How Long-Term Couples Can Put a Spark Back Into Valentine’s Day

If you’re married or have been dating someone for a while, the sweetness of Valentine’s Day may be becoming a little stale. Most of us shake our heads at the Hallmark commercial bliss reserved for new couples, but who wouldn’t like to be spoiled with fresh flowers, a thoughtful card, chocolates and a romantic dinner?!

Most long-term couples don’t experience February 14th the same way they did when they first started dating — but guess what? You can teach an old dog new tricks and re-invent your Valentine’s Day traditions, according to relationship experts.

It’s a great opportunity to reboot or maintain the relationship, says Relationship expert and marriage/family therapist Dr. Jane Greer. “If you feel like the romance has simmered a bit, speak to your partner ahead of time to avoid the disappointment,” she says. “Open a dialogue and let your partner know your expectations in advance, and give them time to respond.”

Greer points out something that should be obvious to most rational, mature adults but sometimes isn’t: Maybe Valentine’s Day means more to your partner than it does to you or vice versa. You just need to find out! “You can literally ask them for a list of things they might like to do or receive and go from there,” Greer emphasizes.

And if you’re looking to bring back a little romance into a relationship, you don’t have to rely on the tried-and-true V-day standbys. Mix it up by adding some personal and meaningful touches to your Valentine’s Day repertoire. Here are two ways:

Share a Personal Greeting: People want to hear why they are loved! Instead of giving your partner a store-bought card on Valentine’s Day, leave them a ‘That’s What I Love About You’ video message. Couples don’t express this enough and a video message is so much more memorable than a card.
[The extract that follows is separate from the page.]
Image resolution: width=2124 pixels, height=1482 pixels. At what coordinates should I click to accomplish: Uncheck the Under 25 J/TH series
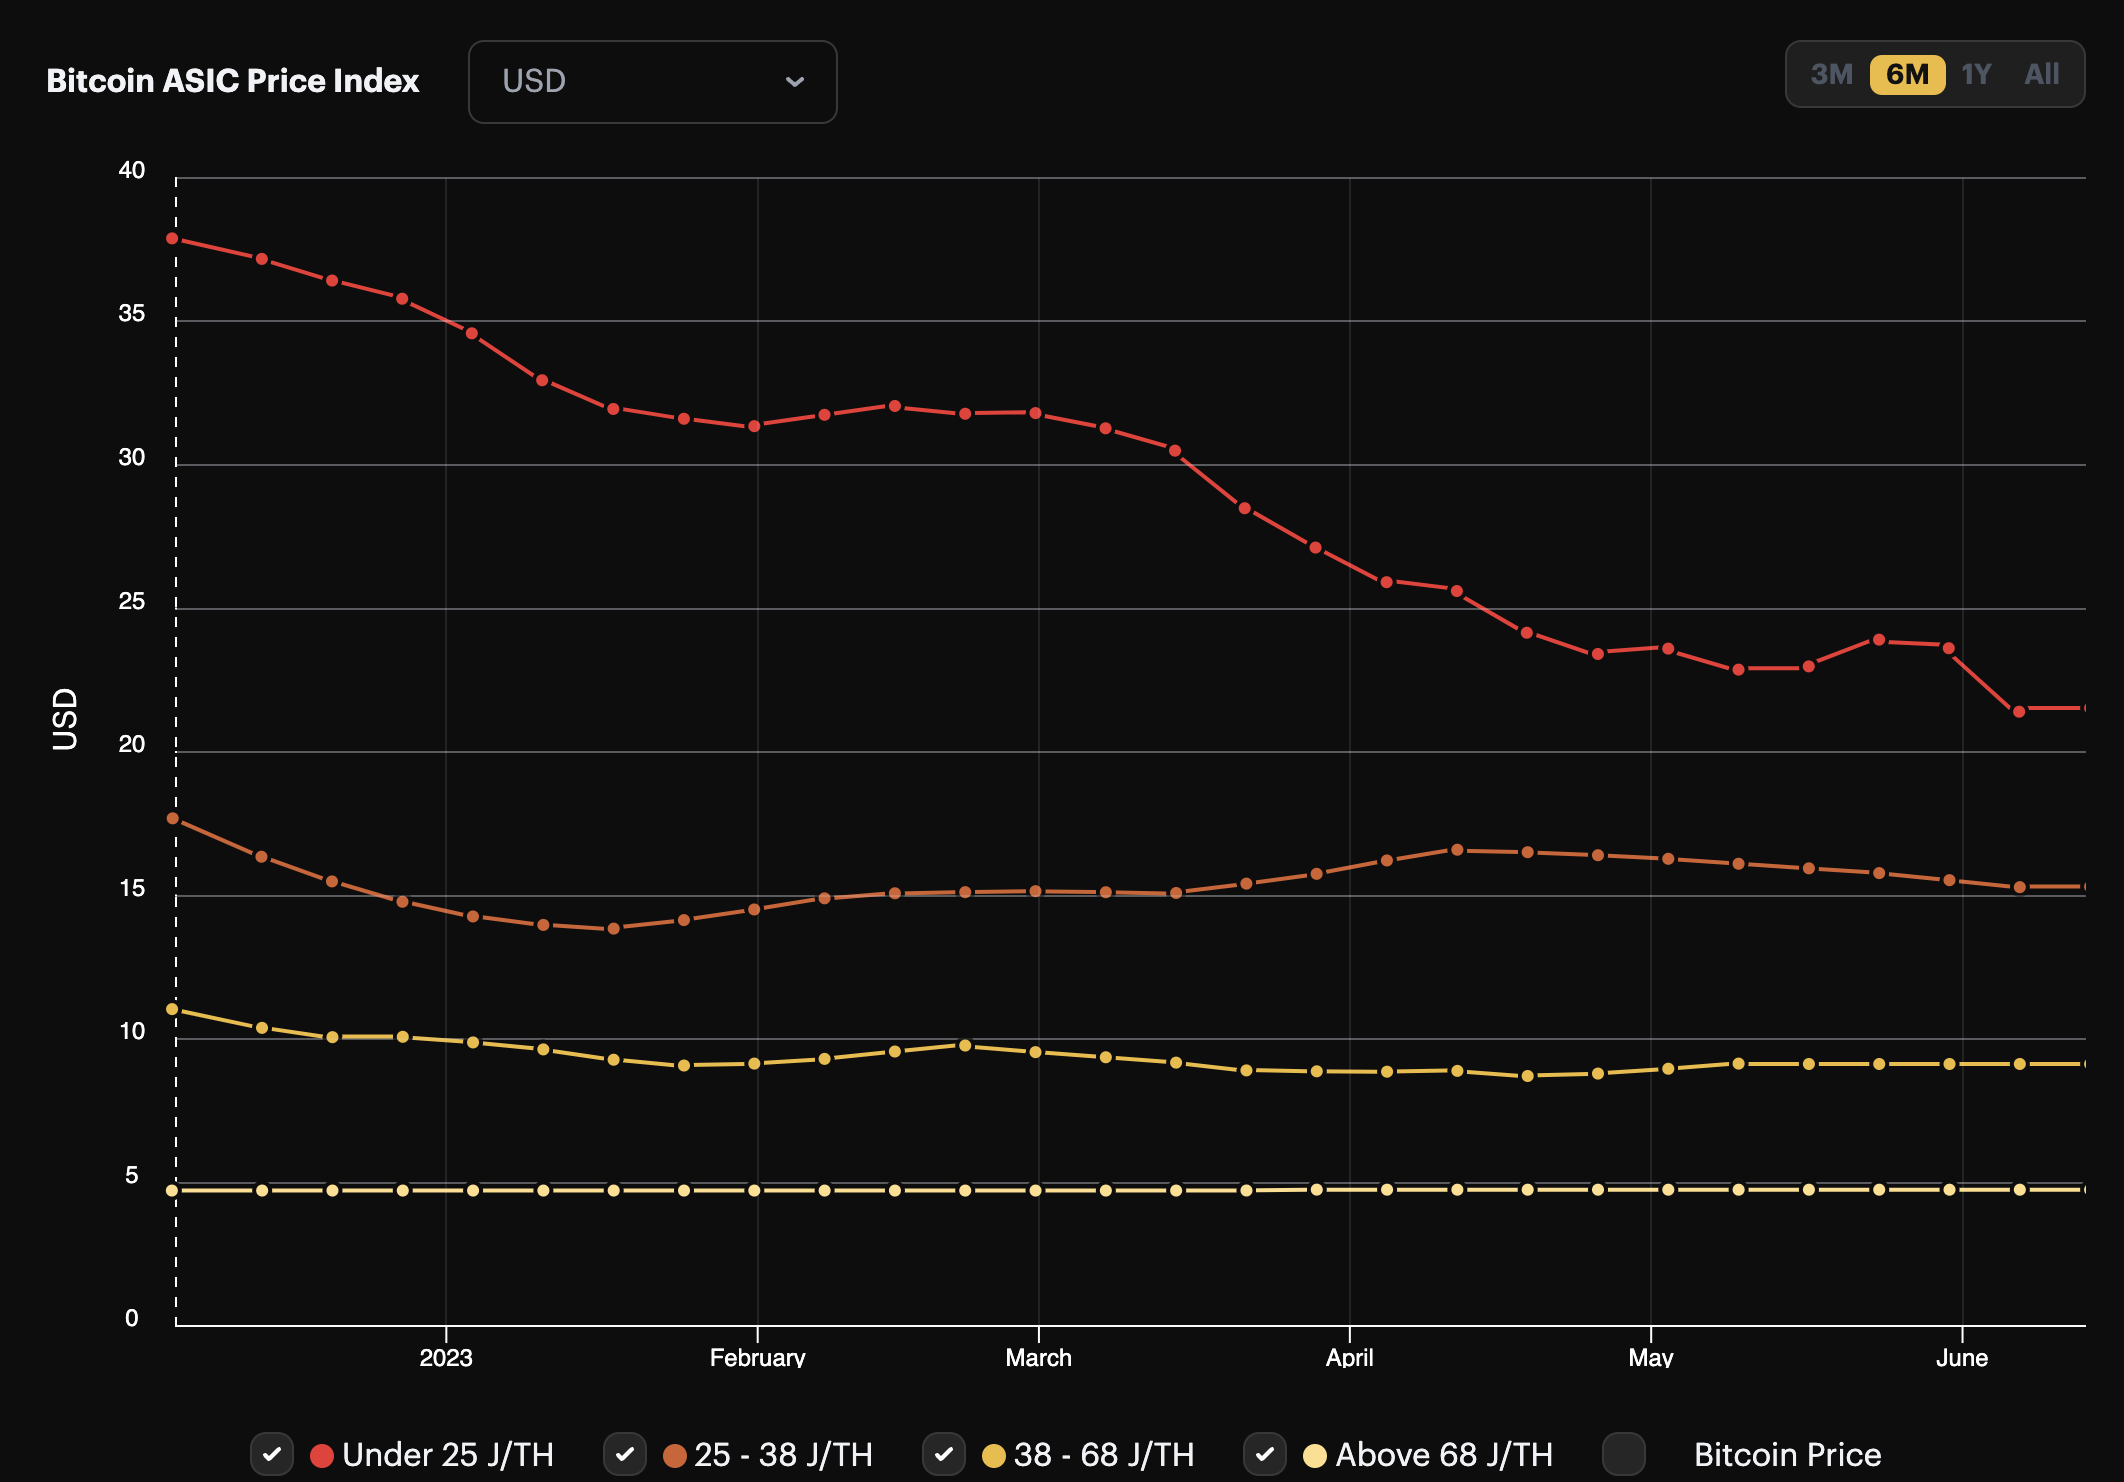click(272, 1456)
Swap the Prix-Fix for Spontaneity: Everyone’s sick of overpriced and overrated 3-course Valentine’s Day menus. One of the key ways to keep passion alive in your relationship is by introducing novelty on a regular basis. Novelty releases dopamine in our brains, and makes us feel like our connection is new. See a new sight, explore another neighborhood or check out the local live music, which tends to be great and reasonably well-priced.

Whatever you do or don’t do this Valentine’s Day, make sure you and your partner don’t feel under-appreciated or unfulfilled. It may just be another day in another year but one of you may be using it as a litmus test for your romantic life — and that’s one exam you don’t want to fail.